In May 2002, CMC opened The Mom's Place maternity center. Approximately 1,200 mothers use The Mom's Place and CMC's Special Care Nursery to deliver their babies each year.

It was announced in January 2025 that CMC will be sold to Tennessee-based HCA Healthcare.

==New England Heart & Vascular Institute==
Catholic Medical Center is home to the nationally recognized New England Heart and Vascular Institute, which provides a full range of cardiac services and surgical procedures. As one of the largest cardiac hospitals north of Boston, CMC has performed more than 70,000 invasive cardiac procedures, including an average of 400 open heart surgeries each year. The New England Heart Institute is home to the Cholesterol Management Center. NEHI also offers cardiovascular rehabilitation and wellness education to help patients recover in a multi-step program of exercise, education, risk factor management and development of a healthy lifestyle. The New England Heart Institute consists of 32 board certified cardiologists, CT surgeons and mid-level providers who diagnose and treat cardiovascular disease.

==Rankings & recognitions==
Catholic Medical Center is ranked second in the state of New Hampshire by U.S. News Health behind Dartmouth-Hitchcock Medical Center, and first in Southern New Hampshire. In 2023, it was rated "high performing" in seven procedures and conditions, including four of six rated procedures within cardiology and cardiac surgery.

== Controversies ==
In September 2022, Catholic Medical Center was the subject of a two-part exposé by the Boston Globe investigative journalism team. As reported in the article, a CMC cardiac surgeon had compiled one of the worst surgical malpractice records in the United States; over the past twenty years, no physician in the country had settled more lawsuits involving the surgical death of a patient. The article outlines the extensive efforts of the CMC professional staff to prevent the surgeon from continuing to operate, and the alleged efforts of the CMC administration to suppress dissent and conceal poor outcomes in the interest of allowing the surgeon's profitable activities to continue. This included demoting the hospital's chief medical officer for his “attitude” after he recommended a third-party investigation, threatening the chair of the hospital's peer-review committee with dismissal after he gathered technical information related to one of the surgeon's alleged mistakes, and keeping patients on life support beyond all hope of recovery to protect the surgeon's official mortality statistics. In support of their conclusions, The Globe quoted 17 current or former CMC employees on the record, including 11 physicians.

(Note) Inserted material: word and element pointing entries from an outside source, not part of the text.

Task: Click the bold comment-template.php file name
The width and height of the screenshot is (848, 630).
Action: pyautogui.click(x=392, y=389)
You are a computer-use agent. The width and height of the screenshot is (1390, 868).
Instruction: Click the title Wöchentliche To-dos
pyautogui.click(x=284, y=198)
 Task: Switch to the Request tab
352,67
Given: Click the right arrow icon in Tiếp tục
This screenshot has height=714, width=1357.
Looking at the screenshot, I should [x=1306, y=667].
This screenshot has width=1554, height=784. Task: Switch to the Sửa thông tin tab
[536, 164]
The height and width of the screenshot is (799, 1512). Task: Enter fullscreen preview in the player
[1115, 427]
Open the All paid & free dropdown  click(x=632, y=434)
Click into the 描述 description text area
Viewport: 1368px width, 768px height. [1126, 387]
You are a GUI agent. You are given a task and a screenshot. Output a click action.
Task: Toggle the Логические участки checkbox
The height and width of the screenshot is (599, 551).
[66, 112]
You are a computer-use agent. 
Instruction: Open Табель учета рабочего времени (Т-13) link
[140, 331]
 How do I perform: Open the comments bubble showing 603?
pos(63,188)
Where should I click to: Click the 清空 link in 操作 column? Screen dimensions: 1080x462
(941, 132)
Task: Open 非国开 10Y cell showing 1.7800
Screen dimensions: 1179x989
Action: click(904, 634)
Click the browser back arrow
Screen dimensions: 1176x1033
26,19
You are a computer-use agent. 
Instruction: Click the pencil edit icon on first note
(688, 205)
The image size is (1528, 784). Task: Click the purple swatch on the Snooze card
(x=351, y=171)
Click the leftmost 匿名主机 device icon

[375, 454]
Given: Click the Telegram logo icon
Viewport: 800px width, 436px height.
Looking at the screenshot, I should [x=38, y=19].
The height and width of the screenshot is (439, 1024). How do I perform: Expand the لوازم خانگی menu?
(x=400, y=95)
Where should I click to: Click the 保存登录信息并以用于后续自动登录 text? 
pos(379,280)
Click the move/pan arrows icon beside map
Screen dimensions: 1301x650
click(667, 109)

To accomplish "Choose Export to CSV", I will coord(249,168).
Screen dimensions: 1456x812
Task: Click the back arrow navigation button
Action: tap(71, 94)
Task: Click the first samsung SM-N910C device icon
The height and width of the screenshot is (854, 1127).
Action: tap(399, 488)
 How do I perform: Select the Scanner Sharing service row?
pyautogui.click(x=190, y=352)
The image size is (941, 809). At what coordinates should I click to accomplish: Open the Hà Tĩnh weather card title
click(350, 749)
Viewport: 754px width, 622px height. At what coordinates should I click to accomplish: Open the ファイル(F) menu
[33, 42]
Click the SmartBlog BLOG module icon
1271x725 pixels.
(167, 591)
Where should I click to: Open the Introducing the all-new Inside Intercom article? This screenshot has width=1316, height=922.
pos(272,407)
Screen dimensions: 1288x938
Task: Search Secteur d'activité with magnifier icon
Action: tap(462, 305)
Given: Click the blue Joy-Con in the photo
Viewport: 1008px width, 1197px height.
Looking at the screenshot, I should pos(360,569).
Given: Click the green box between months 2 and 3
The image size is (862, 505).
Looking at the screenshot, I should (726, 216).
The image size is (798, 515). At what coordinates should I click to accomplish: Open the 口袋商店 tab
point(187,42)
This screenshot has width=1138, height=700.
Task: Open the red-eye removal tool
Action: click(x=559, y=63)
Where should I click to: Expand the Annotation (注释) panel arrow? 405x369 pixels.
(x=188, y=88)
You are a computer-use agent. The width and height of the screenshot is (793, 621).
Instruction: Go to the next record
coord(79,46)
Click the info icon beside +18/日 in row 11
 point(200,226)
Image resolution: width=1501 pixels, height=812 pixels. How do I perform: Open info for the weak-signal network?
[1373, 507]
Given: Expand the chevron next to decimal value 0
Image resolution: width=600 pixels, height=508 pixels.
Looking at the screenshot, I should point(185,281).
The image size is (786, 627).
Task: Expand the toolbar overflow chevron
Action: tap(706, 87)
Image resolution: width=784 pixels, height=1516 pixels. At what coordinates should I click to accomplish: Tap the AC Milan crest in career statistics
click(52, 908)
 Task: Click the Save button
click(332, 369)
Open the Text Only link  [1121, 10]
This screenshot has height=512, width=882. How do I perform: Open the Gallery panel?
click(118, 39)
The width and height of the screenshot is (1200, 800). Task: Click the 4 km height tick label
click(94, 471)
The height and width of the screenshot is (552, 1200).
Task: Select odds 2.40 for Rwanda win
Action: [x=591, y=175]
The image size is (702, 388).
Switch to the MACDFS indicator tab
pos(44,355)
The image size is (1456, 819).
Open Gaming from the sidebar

Earlier that same year, the U.S. Attorney's Office for the District of New Hampshire announced that Catholic Medical Center had agreed to pay $3.8 million "to resolve allegations" that it had participated in an illegal "kickback" scheme. According to the government's assertions, CMC had systematically compensated a local physician for directing patients to CMC for cardiac procedures. The allegations were investigated as the result of a whistle-blower lawsuit filed by a former vice president of the CMC medical staff.

As of September 2022, CMC officials have denied any wrongdoing.